* DOCUMENT SECTION
:::::

On 21 July, Sylvia wrote to Irish poet Richard Murphy, asking if perhaps he could help arrange for a visit in late August for her and Ted. Apparently she still hoped that the marriage could be repaired. She “desperately” wanted to be near the sea and boats and away from “squalling babies.” The ocean had been the center of her life, and its appearance in Murphy’s poetry attracted her. “I think you would be a very lovely person for us to visit just now,” she added, without explaining the crisis in her marriage.

Aurelia left for home on 4 August. She recalled in Letters Home, “There was a great deal of anxiety in the air” as the conflicted couple bid her a stony good-bye, an epilogue to the “oppressive silences” between Sylvia and Ted that Aurelia had noticed from the beginning of her stay. Yet the couple continued to speak to one another. Indeed, they continued to fulfill their professional commitments in London and elsewhere, not keeping their breakup a secret, exactly, but behaving like amicable husband and wife when they appeared in public.

:::::

(Records from a collection)
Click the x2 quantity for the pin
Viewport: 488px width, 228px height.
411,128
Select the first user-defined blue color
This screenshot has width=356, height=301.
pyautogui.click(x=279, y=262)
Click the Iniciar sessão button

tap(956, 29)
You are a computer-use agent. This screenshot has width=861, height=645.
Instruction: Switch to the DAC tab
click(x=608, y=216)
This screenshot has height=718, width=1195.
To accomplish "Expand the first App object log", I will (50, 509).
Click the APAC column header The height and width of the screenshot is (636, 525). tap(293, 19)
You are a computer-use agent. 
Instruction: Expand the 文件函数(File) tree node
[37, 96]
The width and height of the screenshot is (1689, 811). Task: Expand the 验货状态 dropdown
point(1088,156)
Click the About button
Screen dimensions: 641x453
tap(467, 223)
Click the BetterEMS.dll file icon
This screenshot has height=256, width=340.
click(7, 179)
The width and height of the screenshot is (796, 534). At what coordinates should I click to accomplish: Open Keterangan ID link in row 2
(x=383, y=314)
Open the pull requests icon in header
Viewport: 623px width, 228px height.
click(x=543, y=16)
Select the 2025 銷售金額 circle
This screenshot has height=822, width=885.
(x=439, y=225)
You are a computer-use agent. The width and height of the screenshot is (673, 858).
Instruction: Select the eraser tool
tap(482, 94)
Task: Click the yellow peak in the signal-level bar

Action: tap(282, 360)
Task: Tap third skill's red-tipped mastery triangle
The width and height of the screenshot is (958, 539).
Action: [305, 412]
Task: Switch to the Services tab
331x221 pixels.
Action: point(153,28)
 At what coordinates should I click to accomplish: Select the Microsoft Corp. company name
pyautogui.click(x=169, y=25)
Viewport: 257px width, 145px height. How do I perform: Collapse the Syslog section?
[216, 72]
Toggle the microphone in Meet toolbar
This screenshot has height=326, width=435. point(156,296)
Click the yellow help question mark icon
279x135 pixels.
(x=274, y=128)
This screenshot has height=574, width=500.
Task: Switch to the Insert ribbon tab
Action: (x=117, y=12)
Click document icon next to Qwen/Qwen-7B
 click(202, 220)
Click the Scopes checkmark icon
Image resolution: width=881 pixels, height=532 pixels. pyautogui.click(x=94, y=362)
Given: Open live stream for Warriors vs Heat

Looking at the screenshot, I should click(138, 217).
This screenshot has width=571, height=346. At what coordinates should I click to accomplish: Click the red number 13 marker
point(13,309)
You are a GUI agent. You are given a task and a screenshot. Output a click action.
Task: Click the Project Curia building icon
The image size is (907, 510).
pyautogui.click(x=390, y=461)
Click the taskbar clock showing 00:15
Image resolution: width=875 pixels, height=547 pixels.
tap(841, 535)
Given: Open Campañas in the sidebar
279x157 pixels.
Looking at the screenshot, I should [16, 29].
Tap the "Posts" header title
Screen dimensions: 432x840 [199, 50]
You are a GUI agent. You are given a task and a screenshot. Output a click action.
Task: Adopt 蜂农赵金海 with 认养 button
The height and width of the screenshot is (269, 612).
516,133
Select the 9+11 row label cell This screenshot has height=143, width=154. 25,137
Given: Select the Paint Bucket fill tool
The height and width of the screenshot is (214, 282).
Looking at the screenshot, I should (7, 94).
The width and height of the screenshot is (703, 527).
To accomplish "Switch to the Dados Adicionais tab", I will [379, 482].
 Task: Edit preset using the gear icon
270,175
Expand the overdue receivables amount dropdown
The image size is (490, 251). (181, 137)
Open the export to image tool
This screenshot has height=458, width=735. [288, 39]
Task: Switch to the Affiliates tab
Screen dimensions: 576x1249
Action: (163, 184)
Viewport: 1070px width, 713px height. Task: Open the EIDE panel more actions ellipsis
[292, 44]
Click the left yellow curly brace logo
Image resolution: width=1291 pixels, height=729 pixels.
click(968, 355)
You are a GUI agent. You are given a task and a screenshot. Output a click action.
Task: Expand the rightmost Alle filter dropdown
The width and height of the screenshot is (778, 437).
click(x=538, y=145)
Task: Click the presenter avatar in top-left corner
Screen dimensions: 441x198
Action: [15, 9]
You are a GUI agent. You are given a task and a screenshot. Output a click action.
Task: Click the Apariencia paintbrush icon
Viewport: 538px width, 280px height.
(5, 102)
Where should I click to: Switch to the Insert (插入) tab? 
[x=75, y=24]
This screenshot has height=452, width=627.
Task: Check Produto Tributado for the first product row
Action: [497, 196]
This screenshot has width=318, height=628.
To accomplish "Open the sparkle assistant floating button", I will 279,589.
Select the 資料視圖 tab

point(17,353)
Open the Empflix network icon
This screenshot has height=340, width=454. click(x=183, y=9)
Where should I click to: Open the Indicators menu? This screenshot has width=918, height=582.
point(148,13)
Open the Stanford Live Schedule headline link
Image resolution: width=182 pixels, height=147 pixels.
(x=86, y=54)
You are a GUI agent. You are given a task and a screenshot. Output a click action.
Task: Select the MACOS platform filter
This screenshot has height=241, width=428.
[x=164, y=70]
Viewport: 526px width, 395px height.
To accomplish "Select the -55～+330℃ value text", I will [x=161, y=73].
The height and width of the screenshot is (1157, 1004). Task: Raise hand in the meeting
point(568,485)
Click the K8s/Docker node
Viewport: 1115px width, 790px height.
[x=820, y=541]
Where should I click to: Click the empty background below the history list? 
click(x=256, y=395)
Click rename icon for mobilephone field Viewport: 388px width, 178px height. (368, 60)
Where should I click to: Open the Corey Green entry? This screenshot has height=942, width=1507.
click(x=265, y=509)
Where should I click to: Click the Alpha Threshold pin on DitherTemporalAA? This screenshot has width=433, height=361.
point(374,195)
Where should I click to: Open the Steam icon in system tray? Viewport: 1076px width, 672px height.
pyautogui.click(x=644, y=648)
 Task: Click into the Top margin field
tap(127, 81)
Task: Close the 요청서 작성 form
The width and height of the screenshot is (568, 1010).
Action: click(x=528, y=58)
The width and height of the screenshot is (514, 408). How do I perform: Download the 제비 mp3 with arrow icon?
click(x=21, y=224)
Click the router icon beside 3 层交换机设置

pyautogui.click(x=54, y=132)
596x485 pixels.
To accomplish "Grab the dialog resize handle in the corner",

:::::

Repeat word for word the part of the passage about Sylvia and Ted that opens with the words containing "On 21 July, Sylvia" and closes with "in her marriage.".

On 21 July, Sylvia wrote to Irish poet Richard Murphy, asking if perhaps he could help arrange for a visit in late August for her and Ted. Apparently she still hoped that the marriage could be repaired. She “desperately” wanted to be near the sea and boats and away from “squalling babies.” The ocean had been the center of her life, and its appearance in Murphy’s poetry attracted her. “I think you would be a very lovely person for us to visit just now,” she added, without explaining the crisis in her marriage.